Initially, a convolutional neural network (CNN) architecture is constructed using TensorFlow, with a quantum layer inserted before the final dense layer.

HNN: PyTorch Model

To facilitate adversarial attacks using torchattacks, the TensorFlow model is converted to a PyTorch model, maintaining the same architecture.

HNN: Adversarial Attacks

Adversarial attacks, including Fast Gradient Sign Method (FGSM), Projected Gradient Descent (PGD), and DeepFool, are applied using torchattacks. These attacks aim to perturb input images to mislead model predictions.

HNN: Attack Types

  • FGSM: Fast Gradient Sign Method with reduced epsilon for minimized perturbation.
  • PGD: Projected Gradient Descent with optimized parameters for improved robustness.
  • DeepFool: Iterative attack with tailored parameters to generate adversarial samples.

HNN Results

The models are evaluated pre- and post-adversarial attacks to analyze the impact on accuracy and loss metrics.

Pre-attack Results

Post Attack Results

Determining Adversarial Attack Effectiveness

To gauge the effectiveness of a white-box, targeted, compounded adversarial attack on the HNN, focus on the accuracy and loss metrics before and after the attack:

Pre-attack Analysis:

Begin by assessing the model's accuracy and loss on a clean test dataset. Conducting the Attack: Utilize white-box techniques to carry out a targeted, compounded adversarial attack.

Post-Attack Analysis:

Reevaluate the model's accuracy and loss metrics, considering both clean and attacked samples.

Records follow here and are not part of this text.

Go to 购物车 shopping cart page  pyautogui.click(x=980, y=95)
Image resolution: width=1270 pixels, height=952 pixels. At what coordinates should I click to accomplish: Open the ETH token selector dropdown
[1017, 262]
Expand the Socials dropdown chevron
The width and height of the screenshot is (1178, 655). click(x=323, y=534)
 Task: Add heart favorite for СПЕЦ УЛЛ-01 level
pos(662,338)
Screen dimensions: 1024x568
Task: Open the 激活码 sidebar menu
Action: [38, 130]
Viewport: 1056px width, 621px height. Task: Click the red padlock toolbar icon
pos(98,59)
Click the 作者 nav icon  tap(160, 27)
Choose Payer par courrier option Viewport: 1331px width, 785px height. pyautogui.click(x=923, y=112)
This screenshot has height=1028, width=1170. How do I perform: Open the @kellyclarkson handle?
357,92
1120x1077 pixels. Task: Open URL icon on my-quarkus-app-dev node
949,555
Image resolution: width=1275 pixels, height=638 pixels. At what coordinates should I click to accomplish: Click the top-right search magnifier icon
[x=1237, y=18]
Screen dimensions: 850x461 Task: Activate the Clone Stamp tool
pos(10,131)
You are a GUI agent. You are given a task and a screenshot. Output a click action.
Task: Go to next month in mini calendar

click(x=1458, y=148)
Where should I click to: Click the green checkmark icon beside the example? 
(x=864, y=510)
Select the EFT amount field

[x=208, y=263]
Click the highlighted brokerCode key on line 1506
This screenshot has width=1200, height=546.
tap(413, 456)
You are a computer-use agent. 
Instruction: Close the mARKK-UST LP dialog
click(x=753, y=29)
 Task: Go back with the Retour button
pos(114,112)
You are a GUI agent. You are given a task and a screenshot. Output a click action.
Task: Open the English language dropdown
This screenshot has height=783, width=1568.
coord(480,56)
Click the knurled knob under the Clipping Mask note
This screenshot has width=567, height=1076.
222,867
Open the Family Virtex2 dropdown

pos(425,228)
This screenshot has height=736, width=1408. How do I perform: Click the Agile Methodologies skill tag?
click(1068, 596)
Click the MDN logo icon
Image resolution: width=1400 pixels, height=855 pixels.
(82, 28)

Compare the accuracy and loss values before and after the attack: A successful attack often manifests as a notable decline in accuracy on attacked samples compared to clean ones. Loss values typically escalate post-attack, indicating increased uncertainty or erroneous predictions on attacked inputs.

Assessment Summary:

By focusing on the shifts in accuracy and loss metrics pre and post a white-box, targeted, compounded adversarial attack, you can effectively determine the impact of the attack on the model's performance.

Disclaimer

This repository is intended for educational and research purposes.

License

Copyright 2024 Eric Yocam

Licensed under the Apache License, Version 2.0 (the "License"); you may not use this file except in compliance with the License. You may obtain a copy of the License at

http://www.apache.org/licenses/LICENSE-2.0

Unless required by applicable law or agreed to in writing, software distributed under the License is distributed on an "AS IS" BASIS, WITHOUT WARRANTIES OR CONDITIONS OF ANY KIND, either express or implied. See the License for the specific language governing permissions and limitations under the License.